Hone your instincts − Research leaders must train their teams to develop the acumen to identify a threat as important before that fact becomes obvious to all. Good threat researchers, for instance, have been warning for years that IoT vulnerabilities are the next big menace − before the Mirai IoT botnet appeared last September and made it plain to the world. Threats emerge and evolve swiftly. If a security provider is slow to research on them and react, its customers will be slow to get protected.         
Amass data – The more data a threat research team has access to, the greater the potential of its research outcome. Enlightened research organizations share – not hoard – information. At Fortinet, for example, beyond tapping the 3 million sensors we have deployed around the globe, we actively exchange threat intelligence with organizations like INTERPOL, NATO, KISA and other security technology providers through the Cyber Threat Alliance. In recent months, we have also succeeded in bringing on board more government entities and carriers globally. That’s a positive development, as it helps all parties build a bigger threat database to monitor, block and trace malware back to their sources.

Invest in research technology – The days of manually analyzing threat information have long passed us by. Effective research teams need advanced tools to interpret and correlate the reams of data coming through to them every second. While today we have Content Pattern Recognition Languages (CPRLs) to help identify thousands of current and future virus variants with a single signature, the future belongs to technologies like big data analytics and artificial intelligence. Soon, AI in cybersecurity will constantly adapt to the growing attack surface. Today, human beings are performing the relatively complex tasks of connecting the dots, sharing data and applying that data to systems. In future, a mature AI system will be able to automate many of these complex decisions on its own.

No matter how advanced AI becomes, however, full automation – or the passing of 100% of the control to machines to make all the decisions all the time – is not attainable.
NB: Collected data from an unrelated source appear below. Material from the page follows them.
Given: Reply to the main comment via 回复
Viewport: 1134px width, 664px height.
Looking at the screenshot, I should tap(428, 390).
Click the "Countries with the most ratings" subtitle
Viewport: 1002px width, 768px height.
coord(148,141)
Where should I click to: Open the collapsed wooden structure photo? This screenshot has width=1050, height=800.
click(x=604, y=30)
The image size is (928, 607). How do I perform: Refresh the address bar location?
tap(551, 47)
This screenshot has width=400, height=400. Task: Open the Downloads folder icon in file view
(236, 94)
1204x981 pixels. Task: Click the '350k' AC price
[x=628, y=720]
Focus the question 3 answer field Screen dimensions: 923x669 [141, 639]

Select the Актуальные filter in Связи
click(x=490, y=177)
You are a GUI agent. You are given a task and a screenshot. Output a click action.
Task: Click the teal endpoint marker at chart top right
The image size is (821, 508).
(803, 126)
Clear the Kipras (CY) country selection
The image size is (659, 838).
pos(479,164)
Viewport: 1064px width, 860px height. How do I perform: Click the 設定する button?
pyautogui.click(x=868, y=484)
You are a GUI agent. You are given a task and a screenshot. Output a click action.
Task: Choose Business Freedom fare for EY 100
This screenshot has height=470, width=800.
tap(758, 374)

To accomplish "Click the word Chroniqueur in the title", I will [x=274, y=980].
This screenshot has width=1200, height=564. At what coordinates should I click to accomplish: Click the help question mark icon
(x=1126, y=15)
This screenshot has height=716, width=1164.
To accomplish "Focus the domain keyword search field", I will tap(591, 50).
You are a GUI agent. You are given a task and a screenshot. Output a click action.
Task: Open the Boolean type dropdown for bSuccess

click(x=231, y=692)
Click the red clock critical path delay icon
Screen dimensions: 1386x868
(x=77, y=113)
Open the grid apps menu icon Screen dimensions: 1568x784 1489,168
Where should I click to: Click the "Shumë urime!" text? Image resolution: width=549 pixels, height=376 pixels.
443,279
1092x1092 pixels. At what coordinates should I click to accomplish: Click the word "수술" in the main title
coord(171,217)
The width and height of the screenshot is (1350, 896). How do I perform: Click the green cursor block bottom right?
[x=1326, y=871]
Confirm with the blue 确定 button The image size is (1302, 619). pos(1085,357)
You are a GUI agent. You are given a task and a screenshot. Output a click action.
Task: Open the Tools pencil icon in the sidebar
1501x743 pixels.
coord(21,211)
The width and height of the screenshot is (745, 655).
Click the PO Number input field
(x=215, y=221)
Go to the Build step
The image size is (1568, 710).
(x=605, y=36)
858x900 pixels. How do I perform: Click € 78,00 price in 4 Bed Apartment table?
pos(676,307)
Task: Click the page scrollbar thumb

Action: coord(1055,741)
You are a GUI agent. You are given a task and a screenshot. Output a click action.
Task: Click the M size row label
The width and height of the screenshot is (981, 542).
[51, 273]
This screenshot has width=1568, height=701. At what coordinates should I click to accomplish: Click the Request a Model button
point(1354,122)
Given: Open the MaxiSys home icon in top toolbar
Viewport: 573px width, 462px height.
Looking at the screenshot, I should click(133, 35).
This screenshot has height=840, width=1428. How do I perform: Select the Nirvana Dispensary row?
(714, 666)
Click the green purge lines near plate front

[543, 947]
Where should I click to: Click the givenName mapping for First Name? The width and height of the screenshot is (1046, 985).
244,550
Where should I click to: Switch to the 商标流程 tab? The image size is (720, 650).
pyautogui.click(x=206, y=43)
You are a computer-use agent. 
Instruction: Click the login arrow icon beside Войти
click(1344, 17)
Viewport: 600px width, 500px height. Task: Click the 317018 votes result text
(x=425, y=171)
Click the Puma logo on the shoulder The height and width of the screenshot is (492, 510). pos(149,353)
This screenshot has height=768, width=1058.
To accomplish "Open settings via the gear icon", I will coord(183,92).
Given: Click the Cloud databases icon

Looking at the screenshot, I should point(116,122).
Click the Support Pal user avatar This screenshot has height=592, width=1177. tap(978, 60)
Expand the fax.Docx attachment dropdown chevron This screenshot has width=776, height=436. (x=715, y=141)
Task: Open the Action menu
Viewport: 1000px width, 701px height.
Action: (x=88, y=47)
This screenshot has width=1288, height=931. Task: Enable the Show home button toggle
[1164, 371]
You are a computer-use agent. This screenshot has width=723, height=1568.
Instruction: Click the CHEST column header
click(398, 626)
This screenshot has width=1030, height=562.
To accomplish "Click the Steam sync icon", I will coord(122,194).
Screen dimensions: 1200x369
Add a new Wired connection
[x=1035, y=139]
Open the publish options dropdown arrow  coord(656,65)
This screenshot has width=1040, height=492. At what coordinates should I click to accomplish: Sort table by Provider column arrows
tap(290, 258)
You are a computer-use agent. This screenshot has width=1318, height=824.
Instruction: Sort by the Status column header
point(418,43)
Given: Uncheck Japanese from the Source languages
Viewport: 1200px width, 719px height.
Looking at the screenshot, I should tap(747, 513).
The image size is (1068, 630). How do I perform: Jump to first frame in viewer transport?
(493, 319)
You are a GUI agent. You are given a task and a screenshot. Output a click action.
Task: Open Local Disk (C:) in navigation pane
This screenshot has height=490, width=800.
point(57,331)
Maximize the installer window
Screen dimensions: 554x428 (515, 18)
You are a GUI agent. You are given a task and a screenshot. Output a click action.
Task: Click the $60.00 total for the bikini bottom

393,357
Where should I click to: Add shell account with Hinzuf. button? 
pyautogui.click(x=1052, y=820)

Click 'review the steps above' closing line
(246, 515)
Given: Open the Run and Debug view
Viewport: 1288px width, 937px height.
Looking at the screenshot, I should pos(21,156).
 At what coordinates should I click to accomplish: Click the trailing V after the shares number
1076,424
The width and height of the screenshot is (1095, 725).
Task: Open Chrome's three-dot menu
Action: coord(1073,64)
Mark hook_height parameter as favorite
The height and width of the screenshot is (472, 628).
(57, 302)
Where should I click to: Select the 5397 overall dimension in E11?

Human intervention will still be needed. Big data and analytics platforms allow malware progression to be predicted but not malware mutation. Only the human mind could have foreseen that ransomware like Wannacry would embed the National Security Agency’s vulnerability exploits to propagate on unpatched systems.

Malware evolution will intrinsically follow human evolution and how people blend new technologies into their everyday life. If in the coming years, for instance, self-driving cars and wearable IoT find widespread adoption, cybercriminals will – as they have always done – find ways to ride the wave and exploit those cars and devices. Likewise, cryptocurrencies, if they continue to find favor at the rate they gained momentum this year, will attract herds of hackers.

The concept of automation is opening up many new possibilities for cybercriminals, and turning up the heat on organizations. As hackers step up the amount of automation in their malware, attacks will not only come at organizations faster, they will also reduce the time between breach and impact, and learn to avoid detection. Increasingly, firms will need to respond in near real time − in a coordinated fashion across the distributed network ecosystem, from IoT to the cloud. Not many enterprises have the capability to do this today, and that’s something CIOs should start worrying about.